Directions for this task
Your response should consist of one number, the count of lines below that contain "computer".
- - - - - - -
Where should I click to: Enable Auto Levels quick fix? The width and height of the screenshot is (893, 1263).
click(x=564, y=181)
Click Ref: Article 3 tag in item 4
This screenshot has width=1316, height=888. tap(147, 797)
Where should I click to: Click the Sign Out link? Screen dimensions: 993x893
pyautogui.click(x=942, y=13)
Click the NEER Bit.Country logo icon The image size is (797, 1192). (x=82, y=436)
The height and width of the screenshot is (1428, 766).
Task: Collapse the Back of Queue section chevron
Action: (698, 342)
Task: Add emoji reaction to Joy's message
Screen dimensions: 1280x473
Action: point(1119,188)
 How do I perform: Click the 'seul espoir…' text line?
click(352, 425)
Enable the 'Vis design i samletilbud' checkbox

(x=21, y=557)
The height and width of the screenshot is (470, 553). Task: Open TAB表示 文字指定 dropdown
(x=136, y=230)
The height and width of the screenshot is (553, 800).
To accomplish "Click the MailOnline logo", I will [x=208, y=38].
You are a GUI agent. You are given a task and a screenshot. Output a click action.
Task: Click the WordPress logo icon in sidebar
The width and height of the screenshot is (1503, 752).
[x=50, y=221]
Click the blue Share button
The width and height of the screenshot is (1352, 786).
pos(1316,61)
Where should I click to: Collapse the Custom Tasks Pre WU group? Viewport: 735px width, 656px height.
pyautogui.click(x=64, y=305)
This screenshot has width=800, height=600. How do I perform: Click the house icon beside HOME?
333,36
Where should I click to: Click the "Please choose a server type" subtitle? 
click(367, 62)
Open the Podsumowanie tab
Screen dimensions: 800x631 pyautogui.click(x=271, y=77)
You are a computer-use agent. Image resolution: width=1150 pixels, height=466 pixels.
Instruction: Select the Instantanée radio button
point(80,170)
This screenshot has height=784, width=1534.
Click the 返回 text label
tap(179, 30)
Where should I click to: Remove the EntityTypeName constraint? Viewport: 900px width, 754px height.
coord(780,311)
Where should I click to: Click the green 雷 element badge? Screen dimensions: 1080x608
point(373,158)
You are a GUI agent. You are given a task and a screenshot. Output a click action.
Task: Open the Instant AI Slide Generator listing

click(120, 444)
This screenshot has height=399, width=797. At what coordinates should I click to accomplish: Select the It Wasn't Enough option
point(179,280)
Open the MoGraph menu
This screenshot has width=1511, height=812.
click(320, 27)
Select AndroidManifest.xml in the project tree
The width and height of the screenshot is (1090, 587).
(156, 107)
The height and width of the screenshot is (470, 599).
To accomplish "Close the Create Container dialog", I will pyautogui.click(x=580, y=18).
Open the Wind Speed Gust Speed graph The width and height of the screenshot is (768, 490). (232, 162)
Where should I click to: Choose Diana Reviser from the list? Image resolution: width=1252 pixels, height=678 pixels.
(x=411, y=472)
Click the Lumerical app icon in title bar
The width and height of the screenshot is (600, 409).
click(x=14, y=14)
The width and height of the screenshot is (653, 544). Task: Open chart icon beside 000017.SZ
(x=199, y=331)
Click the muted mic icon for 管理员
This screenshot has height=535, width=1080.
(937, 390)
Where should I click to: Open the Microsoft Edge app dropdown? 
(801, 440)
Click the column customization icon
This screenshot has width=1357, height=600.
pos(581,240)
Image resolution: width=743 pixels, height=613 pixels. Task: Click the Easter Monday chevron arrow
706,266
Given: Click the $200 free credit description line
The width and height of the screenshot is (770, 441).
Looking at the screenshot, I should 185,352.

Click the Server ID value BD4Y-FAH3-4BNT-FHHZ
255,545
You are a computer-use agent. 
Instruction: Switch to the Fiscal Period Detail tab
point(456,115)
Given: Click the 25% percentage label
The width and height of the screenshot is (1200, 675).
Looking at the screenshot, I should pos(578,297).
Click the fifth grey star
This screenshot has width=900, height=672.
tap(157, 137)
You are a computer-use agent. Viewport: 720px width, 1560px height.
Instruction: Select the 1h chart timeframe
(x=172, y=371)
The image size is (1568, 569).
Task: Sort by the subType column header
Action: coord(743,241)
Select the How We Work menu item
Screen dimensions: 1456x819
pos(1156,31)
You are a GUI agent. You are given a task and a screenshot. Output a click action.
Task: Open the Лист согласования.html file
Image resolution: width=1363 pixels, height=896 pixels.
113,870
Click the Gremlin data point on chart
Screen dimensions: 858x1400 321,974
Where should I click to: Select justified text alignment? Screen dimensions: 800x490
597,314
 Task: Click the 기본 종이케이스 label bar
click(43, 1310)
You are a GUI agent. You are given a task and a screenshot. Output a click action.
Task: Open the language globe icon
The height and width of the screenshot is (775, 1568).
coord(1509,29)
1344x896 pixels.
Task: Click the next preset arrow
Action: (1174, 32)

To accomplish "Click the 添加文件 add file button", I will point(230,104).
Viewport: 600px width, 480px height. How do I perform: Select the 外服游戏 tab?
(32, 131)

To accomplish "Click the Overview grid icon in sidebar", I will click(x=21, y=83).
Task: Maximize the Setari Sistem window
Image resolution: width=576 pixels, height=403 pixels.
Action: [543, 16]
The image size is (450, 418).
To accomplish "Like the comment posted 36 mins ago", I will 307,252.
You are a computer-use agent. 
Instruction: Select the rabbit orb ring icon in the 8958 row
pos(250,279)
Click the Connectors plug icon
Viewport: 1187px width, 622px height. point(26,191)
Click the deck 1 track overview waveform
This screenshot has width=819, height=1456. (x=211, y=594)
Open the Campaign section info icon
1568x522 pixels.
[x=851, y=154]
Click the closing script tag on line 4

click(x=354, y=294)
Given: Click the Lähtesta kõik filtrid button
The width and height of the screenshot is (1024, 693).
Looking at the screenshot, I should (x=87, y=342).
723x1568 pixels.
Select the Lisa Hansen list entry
- - - - - - -
Result for this exercise
4